>> START READING TEXT

Boilermaker big man Caleb Swanigan is withdrawing from the NBA Draft to return to West Lafayette for his sophomore season, the school announced Wednesday.

The NBA is right there and always will be,” Swanigan said in the school’s press release, “but you always have to have patience and do what’s best for you.”

Purdue is losing 7-foot senior A.J. Hammons, but will be once again teaming Swanigan with Isaac Haas (7-2) and Vince Edwards (6-8) that will allow them to roll out a supersized lineup that is sure to be a difficult one to face off against.

The 6-foot-9, 250-pound Swanigan, who likely would have landed as a second-round pick, averaged 10.2 points, 8.3 rebounds and 1.2 assists and was a finalist for the Wayman Tisdale Award for the country’s top freshman.

>> END READING TEXT
>> START SUPPLIED DATA

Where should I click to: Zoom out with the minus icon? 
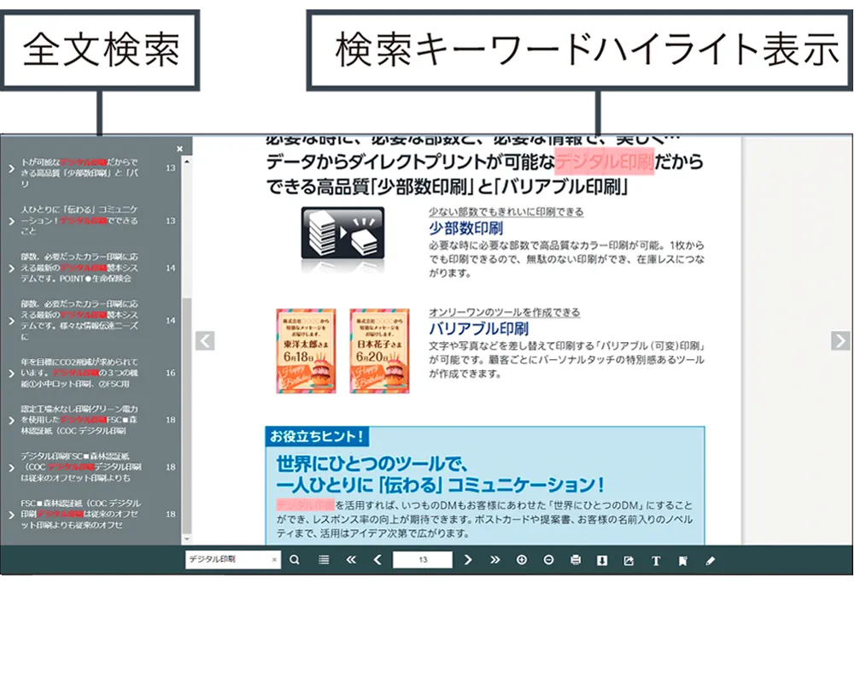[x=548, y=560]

>> END SUPPLIED DATA
>> START SUPPLIED DATA

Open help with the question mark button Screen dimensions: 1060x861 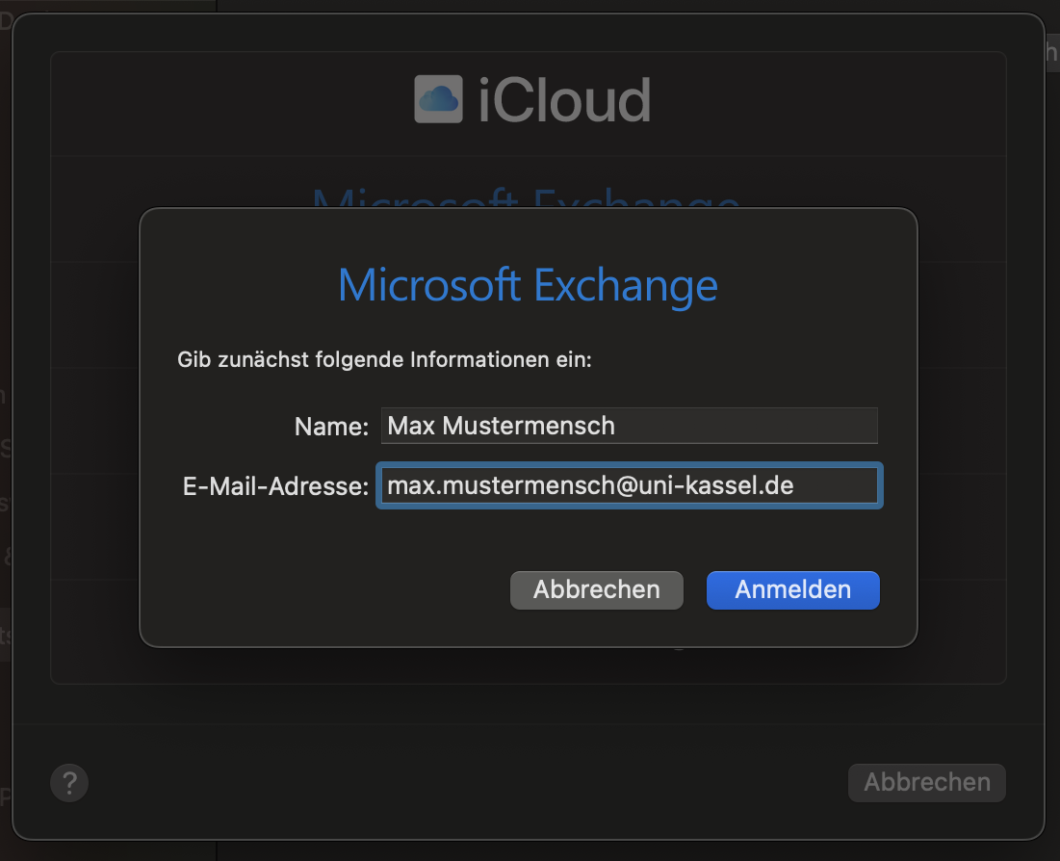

>> END SUPPLIED DATA

DIRECTION: Continue the article about Caleb Swanigan withdrawing from the NBA Draft, beginning after its final sentence. The data has no connection to the article.

RESULT OF THE TASK:
“We are excited that (Swanigan) has withdrawn from the NBA Draft and will return to Purdue,” head coach said Matt Painter in a statement released by the school. “He has the potential to make a huge jump from his freshman season and will be a big part of what we do next year. He received great experience going through this process and will use the feedback he received to make him a more diverse player.”

Purdue is probably a rung down from Michigan State and Wisconsin at the top of the league, but the return of Swanigan pulls them closer to competing at the top of the league next season.